The teachings of Confucius (551-479 BC) demand respect for tradition and elders, and were the official ideology of imperial China.
At the schools, students start learning them by heart from a young age. “Between 2 and 6 years of age, the capacity for memorization is excellent. We plant the seeds of filial piety, respect for teachers and compassion,” the director of the Wuhan school, who is surnamed Shi, said.
Recreational activities are also traditional. Boys learn Chinese chess. Girls perform tea ceremonies in the classroom next door.
But after children turn 6, when state schooling begins, most parents enroll them in official primary schools.
While Confucian schools are still very much on the fringe of China’s education system, their popularity is growing among middle class parents. The China Confucius Foundation had about 300 such institutions at the start of last year, compared with 223,700 ordinary kindergartens, and plans to open another 700.
Another Confucian organization, Tongxueguan, opened its first weekend school in 2006 and now has more than 120 such establishments across the country, with about 40,000 students.
“With economic prosperity, the Chinese feel the need for a return to their roots. They also need spiritual elevation,” its founder, Li Guangbin, told AFP.
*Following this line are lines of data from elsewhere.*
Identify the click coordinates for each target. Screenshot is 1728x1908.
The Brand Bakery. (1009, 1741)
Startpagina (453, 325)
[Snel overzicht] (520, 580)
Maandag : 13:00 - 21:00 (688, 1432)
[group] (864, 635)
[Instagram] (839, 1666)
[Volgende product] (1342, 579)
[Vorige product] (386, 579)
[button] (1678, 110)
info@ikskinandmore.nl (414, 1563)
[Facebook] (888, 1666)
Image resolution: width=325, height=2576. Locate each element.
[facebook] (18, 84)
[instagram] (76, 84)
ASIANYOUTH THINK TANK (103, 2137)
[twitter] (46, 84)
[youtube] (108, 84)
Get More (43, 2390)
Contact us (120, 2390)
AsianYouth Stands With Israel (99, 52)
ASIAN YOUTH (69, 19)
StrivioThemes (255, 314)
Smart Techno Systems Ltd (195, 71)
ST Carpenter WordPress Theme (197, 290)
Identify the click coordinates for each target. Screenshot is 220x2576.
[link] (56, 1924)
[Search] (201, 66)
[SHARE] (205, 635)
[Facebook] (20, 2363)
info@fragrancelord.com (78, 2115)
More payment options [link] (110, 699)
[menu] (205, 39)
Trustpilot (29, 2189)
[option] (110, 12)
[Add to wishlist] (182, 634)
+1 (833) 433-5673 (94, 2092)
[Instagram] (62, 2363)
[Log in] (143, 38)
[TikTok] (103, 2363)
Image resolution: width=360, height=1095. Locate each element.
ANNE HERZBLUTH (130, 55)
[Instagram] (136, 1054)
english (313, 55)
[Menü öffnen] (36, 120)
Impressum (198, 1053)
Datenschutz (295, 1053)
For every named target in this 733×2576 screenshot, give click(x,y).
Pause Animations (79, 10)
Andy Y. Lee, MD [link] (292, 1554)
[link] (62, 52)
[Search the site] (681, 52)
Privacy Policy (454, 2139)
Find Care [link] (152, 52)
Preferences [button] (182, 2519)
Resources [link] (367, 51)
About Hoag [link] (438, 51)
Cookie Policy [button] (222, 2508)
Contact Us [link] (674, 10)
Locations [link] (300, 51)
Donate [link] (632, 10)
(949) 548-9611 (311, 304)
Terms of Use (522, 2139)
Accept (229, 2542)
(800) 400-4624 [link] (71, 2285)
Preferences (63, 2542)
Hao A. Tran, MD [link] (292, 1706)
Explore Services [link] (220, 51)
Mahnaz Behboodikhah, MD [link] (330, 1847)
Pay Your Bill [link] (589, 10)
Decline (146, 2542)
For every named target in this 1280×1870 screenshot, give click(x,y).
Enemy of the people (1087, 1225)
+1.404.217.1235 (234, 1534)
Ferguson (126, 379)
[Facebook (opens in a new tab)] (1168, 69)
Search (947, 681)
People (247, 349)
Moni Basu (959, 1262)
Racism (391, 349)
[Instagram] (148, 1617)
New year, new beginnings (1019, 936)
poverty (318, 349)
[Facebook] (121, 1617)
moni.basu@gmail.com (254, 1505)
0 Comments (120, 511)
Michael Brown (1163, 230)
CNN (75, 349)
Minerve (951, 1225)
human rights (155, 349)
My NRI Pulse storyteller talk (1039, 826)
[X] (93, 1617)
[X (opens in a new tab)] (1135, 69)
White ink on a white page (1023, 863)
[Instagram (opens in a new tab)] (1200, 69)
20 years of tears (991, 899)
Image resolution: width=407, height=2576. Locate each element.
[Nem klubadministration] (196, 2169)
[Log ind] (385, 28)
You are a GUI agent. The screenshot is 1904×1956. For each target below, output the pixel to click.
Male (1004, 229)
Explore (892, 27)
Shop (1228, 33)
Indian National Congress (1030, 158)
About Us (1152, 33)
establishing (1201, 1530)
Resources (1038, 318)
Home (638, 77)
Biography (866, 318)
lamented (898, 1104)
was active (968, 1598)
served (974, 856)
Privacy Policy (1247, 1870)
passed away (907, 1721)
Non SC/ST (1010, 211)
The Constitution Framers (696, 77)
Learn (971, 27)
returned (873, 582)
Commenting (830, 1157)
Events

Reciting texts and attending moral classes might not inspire creativity in children. But Li said it was more important for them to “understand what makes a man, righteousness, social interaction”.
Michael Schuman, the Beijing-based author of the book Confucius and the World he Created, said, the Chinese are “looking for something more in their lives”.
“They think that Chinese society has become very wealthy, but, at the same, time is missing something spiritual. And they feel a lot of the problems China is facing are the result of a lack of moral guidance.”